Task instructions:
Write out the data that follows. Keep every character unchanged.

Data to examine:
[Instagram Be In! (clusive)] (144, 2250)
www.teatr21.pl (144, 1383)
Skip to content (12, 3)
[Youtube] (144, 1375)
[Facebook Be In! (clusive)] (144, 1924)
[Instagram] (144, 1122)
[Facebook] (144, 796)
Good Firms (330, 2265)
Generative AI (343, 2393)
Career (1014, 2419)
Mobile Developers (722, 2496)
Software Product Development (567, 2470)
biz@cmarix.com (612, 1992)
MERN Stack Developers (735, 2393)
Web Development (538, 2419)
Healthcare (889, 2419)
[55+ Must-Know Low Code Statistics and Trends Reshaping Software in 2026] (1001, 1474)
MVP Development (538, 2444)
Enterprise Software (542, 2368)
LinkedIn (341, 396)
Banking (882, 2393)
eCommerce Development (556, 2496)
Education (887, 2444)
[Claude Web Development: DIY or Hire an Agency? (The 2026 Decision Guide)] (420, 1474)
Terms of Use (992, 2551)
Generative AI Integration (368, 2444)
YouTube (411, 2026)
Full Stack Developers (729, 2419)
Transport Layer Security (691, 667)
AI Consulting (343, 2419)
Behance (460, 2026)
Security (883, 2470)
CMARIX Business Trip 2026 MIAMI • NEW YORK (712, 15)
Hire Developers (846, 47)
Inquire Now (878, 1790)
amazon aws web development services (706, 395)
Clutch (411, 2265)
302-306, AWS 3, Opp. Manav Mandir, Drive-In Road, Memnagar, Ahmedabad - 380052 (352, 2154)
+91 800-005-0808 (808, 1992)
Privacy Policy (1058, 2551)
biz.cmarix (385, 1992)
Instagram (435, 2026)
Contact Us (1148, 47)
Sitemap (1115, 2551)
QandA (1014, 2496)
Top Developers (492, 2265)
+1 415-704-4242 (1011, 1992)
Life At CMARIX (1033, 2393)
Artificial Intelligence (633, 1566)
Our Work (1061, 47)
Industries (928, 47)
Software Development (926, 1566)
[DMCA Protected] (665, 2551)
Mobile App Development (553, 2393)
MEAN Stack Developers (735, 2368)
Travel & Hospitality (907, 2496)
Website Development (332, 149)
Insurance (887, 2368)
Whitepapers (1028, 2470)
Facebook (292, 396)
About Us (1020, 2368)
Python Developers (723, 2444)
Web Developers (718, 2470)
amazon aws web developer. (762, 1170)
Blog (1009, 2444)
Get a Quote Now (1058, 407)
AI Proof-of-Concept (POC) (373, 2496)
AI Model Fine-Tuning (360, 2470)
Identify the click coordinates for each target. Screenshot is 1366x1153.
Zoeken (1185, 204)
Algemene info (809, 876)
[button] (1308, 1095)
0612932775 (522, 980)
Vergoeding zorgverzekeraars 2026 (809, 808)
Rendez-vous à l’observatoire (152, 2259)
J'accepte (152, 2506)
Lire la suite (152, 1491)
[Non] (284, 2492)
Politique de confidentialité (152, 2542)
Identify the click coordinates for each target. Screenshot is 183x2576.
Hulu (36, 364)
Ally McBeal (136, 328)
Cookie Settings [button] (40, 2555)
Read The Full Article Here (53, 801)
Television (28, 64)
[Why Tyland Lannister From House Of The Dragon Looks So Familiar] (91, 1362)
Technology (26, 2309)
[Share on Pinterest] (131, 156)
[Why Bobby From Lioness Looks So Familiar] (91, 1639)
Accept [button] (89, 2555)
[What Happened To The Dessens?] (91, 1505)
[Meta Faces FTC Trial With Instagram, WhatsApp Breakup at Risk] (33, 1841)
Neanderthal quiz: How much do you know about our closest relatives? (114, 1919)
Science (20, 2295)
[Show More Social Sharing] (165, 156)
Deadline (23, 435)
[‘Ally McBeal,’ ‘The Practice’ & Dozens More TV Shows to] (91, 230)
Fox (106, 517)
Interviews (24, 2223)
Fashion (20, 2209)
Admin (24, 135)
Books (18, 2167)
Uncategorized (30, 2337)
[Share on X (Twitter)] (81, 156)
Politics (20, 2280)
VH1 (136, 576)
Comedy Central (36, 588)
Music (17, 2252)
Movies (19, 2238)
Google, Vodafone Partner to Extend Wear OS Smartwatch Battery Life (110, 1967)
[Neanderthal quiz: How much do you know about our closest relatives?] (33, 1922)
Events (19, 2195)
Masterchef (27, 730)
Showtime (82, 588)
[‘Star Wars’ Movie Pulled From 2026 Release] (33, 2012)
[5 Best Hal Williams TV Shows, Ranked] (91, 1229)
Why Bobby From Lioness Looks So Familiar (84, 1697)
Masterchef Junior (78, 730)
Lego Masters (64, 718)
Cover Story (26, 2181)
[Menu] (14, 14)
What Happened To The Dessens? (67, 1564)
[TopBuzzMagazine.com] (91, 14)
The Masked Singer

Result:
[Instagram Be In! (clusive)] (144, 2250)
www.teatr21.pl (144, 1383)
Skip to content (12, 3)
[Youtube] (144, 1375)
[Facebook Be In! (clusive)] (144, 1924)
[Instagram] (144, 1122)
[Facebook] (144, 796)
Good Firms (330, 2265)
Generative AI (343, 2393)
Career (1014, 2419)
Mobile Developers (722, 2496)
Software Product Development (567, 2470)
biz@cmarix.com (612, 1992)
MERN Stack Developers (735, 2393)
Web Development (538, 2419)
Healthcare (889, 2419)
[55+ Must-Know Low Code Statistics and Trends Reshaping Software in 2026] (1001, 1474)
MVP Development (538, 2444)
Enterprise Software (542, 2368)
LinkedIn (341, 396)
Banking (882, 2393)
eCommerce Development (556, 2496)
Education (887, 2444)
[Claude Web Development: DIY or Hire an Agency? (The 2026 Decision Guide)] (420, 1474)
Terms of Use (992, 2551)
Generative AI Integration (368, 2444)
YouTube (411, 2026)
Full Stack Developers (729, 2419)
Transport Layer Security (691, 667)
AI Consulting (343, 2419)
Behance (460, 2026)
Security (883, 2470)
CMARIX Business Trip 2026 MIAMI • NEW YORK (712, 15)
Hire Developers (846, 47)
Inquire Now (878, 1790)
amazon aws web development services (706, 395)
Clutch (411, 2265)
302-306, AWS 3, Opp. Manav Mandir, Drive-In Road, Memnagar, Ahmedabad - 380052 (352, 2154)
+91 800-005-0808 (808, 1992)
Privacy Policy (1058, 2551)
biz.cmarix (385, 1992)
Instagram (435, 2026)
Contact Us (1148, 47)
Sitemap (1115, 2551)
QandA (1014, 2496)
Top Developers (492, 2265)
+1 415-704-4242 (1011, 1992)
Life At CMARIX (1033, 2393)
Artificial Intelligence (633, 1566)
Our Work (1061, 47)
Industries (928, 47)
Software Development (926, 1566)
[DMCA Protected] (665, 2551)
Mobile App Development (553, 2393)
MEAN Stack Developers (735, 2368)
Travel & Hospitality (907, 2496)
Website Development (332, 149)
Insurance (887, 2368)
Whitepapers (1028, 2470)
Facebook (292, 396)
About Us (1020, 2368)
Python Developers (723, 2444)
Web Developers (718, 2470)
amazon aws web developer. (762, 1170)
Blog (1009, 2444)
Get a Quote Now (1058, 407)
AI Proof-of-Concept (POC) (373, 2496)
AI Model Fine-Tuning (360, 2470)
Identify the click coordinates for each target. Screenshot is 1366x1153.
Zoeken (1185, 204)
Algemene info (809, 876)
[button] (1308, 1095)
0612932775 (522, 980)
Vergoeding zorgverzekeraars 2026 (809, 808)
Rendez-vous à l’observatoire (152, 2259)
J'accepte (152, 2506)
Lire la suite (152, 1491)
[Non] (284, 2492)
Politique de confidentialité (152, 2542)
Identify the click coordinates for each target. Screenshot is 183x2576.
Hulu (36, 364)
Ally McBeal (136, 328)
Cookie Settings [button] (40, 2555)
Read The Full Article Here (53, 801)
Television (28, 64)
[Why Tyland Lannister From House Of The Dragon Looks So Familiar] (91, 1362)
Technology (26, 2309)
[Share on Pinterest] (131, 156)
[Why Bobby From Lioness Looks So Familiar] (91, 1639)
Accept [button] (89, 2555)
[What Happened To The Dessens?] (91, 1505)
[Meta Faces FTC Trial With Instagram, WhatsApp Breakup at Risk] (33, 1841)
Neanderthal quiz: How much do you know about our closest relatives? (114, 1919)
Science (20, 2295)
[Show More Social Sharing] (165, 156)
Deadline (23, 435)
[‘Ally McBeal,’ ‘The Practice’ & Dozens More TV Shows to] (91, 230)
Fox (106, 517)
Interviews (24, 2223)
Fashion (20, 2209)
Admin (24, 135)
Books (18, 2167)
Uncategorized (30, 2337)
[Share on X (Twitter)] (81, 156)
Politics (20, 2280)
VH1 (136, 576)
Comedy Central (36, 588)
Music (17, 2252)
Movies (19, 2238)
Google, Vodafone Partner to Extend Wear OS Smartwatch Battery Life (110, 1967)
[Neanderthal quiz: How much do you know about our closest relatives?] (33, 1922)
Events (19, 2195)
Masterchef (27, 730)
Showtime (82, 588)
[‘Star Wars’ Movie Pulled From 2026 Release] (33, 2012)
[5 Best Hal Williams TV Shows, Ranked] (91, 1229)
Why Bobby From Lioness Looks So Familiar (84, 1697)
Masterchef Junior (78, 730)
Lego Masters (64, 718)
Cover Story (26, 2181)
[Menu] (14, 14)
What Happened To The Dessens? (67, 1564)
[TopBuzzMagazine.com] (91, 14)
The Masked Singer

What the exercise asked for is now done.